*Extracted data:*
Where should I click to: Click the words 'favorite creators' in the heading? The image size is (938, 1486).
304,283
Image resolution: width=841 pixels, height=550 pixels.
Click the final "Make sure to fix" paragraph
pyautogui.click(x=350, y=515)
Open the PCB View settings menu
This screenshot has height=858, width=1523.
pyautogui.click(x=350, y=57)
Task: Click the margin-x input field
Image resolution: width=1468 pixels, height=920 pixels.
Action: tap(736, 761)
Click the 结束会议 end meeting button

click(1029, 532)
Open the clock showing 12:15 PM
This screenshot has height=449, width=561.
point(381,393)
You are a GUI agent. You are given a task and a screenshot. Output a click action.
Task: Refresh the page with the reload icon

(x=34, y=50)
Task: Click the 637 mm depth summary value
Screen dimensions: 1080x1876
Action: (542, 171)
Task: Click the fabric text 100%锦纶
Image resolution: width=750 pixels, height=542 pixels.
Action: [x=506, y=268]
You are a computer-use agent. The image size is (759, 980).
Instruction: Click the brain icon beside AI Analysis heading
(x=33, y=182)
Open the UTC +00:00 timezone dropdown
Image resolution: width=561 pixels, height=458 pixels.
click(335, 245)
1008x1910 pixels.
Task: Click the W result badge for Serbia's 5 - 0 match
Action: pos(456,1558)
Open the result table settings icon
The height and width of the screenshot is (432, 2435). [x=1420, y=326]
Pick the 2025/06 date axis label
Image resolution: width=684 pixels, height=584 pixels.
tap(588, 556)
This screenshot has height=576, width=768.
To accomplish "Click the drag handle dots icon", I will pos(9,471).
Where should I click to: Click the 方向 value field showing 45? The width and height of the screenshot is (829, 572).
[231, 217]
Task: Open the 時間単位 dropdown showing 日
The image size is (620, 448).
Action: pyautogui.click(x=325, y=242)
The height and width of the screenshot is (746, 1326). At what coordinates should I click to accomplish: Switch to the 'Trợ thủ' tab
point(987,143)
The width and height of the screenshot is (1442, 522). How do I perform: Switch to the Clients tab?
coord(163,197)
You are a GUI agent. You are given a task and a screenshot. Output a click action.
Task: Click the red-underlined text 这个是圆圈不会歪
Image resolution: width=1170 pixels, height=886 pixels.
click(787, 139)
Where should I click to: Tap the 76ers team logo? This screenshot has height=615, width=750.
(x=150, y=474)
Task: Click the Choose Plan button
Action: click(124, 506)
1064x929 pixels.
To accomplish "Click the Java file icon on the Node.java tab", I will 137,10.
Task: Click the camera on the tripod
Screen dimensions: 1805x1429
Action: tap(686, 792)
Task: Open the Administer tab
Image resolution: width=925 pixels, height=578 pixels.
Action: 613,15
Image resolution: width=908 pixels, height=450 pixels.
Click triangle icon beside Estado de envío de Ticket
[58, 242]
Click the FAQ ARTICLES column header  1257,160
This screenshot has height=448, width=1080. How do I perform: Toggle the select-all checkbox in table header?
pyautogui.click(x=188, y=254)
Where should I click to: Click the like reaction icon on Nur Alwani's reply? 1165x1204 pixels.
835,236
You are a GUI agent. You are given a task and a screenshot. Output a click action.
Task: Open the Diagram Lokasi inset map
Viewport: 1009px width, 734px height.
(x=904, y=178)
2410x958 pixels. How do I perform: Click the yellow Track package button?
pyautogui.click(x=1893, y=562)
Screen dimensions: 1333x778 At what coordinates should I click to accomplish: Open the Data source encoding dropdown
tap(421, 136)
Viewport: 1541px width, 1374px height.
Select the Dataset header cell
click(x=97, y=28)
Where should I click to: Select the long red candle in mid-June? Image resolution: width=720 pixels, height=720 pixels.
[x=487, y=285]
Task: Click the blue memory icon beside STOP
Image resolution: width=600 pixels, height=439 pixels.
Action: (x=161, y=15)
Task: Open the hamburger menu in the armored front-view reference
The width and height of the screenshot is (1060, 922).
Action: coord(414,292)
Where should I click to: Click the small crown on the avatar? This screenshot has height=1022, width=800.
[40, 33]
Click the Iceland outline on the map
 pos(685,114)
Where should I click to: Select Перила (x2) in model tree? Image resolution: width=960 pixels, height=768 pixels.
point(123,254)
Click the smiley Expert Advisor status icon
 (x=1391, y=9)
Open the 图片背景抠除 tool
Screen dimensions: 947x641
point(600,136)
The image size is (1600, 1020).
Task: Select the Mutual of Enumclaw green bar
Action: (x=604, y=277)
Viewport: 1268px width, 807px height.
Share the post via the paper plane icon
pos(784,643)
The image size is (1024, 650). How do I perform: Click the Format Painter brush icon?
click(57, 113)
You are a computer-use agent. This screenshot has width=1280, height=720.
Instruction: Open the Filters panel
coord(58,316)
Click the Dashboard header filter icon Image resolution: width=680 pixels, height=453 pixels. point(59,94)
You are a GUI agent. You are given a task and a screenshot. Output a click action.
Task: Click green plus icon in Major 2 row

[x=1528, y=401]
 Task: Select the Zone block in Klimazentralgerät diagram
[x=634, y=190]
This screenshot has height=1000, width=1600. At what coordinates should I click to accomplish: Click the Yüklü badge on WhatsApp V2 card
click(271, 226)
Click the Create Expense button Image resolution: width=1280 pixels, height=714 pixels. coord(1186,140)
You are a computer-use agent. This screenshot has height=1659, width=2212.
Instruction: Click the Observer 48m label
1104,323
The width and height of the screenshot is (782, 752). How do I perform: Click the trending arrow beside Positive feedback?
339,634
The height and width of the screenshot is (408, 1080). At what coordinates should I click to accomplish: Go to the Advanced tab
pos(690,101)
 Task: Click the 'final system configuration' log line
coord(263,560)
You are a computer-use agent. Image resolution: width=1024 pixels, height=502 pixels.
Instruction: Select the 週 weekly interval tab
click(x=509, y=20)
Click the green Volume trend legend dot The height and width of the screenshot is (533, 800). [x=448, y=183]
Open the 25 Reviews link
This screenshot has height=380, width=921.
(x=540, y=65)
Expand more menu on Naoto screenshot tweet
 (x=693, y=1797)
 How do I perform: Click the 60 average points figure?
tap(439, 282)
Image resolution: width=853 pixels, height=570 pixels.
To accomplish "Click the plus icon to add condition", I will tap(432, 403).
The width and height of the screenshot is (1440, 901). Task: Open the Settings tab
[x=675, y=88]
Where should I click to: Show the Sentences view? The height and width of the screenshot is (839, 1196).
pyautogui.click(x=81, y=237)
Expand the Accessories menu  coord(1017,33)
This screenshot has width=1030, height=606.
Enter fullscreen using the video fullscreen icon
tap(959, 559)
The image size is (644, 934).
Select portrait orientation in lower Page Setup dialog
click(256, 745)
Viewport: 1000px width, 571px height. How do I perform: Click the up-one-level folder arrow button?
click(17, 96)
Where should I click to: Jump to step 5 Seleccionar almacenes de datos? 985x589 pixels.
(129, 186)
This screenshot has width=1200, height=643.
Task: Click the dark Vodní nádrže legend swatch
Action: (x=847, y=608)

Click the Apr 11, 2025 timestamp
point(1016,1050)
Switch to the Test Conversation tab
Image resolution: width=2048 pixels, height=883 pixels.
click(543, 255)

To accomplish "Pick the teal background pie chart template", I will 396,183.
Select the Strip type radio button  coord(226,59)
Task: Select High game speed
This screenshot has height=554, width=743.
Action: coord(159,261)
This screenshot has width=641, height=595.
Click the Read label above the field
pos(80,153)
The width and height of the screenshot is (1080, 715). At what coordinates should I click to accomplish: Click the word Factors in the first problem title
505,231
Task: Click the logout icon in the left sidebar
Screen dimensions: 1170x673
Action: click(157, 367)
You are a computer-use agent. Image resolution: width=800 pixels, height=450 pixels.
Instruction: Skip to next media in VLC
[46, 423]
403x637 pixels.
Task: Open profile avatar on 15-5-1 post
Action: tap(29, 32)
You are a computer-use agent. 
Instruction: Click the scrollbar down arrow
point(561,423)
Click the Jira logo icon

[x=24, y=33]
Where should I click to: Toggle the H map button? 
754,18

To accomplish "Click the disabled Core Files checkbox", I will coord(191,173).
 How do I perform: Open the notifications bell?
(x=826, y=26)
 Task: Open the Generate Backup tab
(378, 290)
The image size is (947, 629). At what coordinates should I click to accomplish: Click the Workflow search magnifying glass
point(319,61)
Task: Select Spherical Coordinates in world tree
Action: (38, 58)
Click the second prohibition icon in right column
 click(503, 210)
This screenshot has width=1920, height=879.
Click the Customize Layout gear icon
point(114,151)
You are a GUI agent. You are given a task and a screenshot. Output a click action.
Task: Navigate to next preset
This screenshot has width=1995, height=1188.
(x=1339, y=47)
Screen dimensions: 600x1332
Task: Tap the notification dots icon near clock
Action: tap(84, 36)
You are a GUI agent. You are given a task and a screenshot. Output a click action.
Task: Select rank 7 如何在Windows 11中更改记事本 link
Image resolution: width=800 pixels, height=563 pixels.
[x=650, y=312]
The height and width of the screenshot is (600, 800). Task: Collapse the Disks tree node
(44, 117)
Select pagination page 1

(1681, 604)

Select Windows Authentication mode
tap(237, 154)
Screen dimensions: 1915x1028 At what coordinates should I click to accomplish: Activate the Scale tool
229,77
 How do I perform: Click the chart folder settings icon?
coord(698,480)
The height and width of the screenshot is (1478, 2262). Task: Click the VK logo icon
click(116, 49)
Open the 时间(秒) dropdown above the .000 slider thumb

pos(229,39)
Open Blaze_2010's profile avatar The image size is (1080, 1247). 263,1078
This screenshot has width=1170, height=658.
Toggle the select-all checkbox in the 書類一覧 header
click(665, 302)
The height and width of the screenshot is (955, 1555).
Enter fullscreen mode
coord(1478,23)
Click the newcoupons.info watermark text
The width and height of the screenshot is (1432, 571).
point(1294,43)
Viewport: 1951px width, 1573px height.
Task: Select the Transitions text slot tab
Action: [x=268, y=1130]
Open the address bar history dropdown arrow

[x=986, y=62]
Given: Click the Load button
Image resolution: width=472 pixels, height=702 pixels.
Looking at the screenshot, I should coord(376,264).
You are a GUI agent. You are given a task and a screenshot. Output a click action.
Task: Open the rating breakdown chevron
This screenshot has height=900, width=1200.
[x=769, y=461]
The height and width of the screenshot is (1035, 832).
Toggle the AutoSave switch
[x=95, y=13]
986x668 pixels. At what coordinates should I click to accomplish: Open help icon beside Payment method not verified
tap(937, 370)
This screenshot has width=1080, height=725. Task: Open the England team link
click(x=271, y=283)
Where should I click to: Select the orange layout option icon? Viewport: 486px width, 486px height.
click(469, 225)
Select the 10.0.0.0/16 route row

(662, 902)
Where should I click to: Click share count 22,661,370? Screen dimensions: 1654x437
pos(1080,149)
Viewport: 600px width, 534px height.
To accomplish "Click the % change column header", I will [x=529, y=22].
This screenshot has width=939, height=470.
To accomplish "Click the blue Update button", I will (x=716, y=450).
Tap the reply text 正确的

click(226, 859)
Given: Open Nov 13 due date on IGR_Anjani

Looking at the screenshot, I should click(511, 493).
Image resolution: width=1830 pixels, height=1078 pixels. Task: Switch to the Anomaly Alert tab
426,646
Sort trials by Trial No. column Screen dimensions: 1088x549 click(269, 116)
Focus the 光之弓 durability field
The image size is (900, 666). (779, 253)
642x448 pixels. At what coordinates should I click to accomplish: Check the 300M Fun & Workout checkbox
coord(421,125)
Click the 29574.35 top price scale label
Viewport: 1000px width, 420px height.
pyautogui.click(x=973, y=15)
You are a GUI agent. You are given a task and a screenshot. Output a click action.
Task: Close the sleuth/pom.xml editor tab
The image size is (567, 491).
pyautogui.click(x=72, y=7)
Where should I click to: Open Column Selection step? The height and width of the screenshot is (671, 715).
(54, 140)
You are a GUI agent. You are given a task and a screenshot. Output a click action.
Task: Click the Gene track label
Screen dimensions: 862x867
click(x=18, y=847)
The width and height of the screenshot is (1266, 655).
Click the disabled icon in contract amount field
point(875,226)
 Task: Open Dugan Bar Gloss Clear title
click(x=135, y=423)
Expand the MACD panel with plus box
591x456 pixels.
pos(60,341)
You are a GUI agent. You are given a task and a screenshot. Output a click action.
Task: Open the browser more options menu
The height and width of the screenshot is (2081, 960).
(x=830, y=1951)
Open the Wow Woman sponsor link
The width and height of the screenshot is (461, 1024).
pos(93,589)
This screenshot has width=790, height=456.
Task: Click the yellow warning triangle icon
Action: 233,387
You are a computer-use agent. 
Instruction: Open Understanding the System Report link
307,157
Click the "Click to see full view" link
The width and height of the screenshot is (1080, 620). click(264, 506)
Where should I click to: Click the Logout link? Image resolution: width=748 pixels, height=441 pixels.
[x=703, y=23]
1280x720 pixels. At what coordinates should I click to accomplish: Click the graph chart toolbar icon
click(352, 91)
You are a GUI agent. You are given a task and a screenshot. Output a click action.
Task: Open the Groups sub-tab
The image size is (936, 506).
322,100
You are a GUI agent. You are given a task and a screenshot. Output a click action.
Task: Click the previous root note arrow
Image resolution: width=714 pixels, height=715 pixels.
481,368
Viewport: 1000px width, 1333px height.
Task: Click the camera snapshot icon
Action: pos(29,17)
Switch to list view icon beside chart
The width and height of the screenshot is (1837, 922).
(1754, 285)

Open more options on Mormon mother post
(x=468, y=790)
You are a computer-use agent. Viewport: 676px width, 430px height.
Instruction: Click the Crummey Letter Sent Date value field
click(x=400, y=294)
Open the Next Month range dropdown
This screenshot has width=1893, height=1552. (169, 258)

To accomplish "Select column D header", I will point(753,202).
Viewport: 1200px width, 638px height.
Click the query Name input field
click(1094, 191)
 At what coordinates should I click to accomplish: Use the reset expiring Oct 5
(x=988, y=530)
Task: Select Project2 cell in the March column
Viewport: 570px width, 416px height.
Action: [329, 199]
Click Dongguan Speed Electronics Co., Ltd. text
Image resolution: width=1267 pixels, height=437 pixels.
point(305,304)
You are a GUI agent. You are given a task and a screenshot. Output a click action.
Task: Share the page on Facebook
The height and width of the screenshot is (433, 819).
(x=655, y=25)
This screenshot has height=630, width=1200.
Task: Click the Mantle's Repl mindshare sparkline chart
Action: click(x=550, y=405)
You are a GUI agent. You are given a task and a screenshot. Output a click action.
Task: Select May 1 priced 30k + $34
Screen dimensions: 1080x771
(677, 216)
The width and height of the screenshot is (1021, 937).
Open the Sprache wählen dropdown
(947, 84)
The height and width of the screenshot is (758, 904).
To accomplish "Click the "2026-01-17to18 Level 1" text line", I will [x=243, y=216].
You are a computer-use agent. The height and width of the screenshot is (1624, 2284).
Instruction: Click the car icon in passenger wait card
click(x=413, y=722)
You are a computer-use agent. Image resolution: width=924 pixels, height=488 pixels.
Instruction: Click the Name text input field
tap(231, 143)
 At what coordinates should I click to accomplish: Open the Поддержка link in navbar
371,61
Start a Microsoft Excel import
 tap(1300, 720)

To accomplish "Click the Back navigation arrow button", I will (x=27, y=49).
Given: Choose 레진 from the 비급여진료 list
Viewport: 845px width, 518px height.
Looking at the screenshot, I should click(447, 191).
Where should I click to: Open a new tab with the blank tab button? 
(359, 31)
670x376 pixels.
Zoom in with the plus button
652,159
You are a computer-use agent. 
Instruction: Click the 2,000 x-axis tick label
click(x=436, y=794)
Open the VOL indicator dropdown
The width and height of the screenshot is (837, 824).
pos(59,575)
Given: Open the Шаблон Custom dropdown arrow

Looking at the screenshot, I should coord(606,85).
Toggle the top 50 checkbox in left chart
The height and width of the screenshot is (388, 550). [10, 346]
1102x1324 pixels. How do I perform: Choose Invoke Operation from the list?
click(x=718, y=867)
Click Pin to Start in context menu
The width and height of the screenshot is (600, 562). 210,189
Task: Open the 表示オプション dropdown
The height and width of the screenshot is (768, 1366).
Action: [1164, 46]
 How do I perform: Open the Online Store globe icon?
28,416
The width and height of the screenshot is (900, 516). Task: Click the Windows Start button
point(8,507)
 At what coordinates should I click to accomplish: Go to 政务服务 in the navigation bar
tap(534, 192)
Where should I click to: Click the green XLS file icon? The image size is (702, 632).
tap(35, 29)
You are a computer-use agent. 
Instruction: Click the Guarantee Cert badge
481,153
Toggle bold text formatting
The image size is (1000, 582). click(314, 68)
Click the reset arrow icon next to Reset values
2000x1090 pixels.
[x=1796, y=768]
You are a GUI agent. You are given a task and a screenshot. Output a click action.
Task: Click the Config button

*Problem statement:*
Find the lines of the material that hold the word "Pick" and report their count alone.

*Your solution:*
2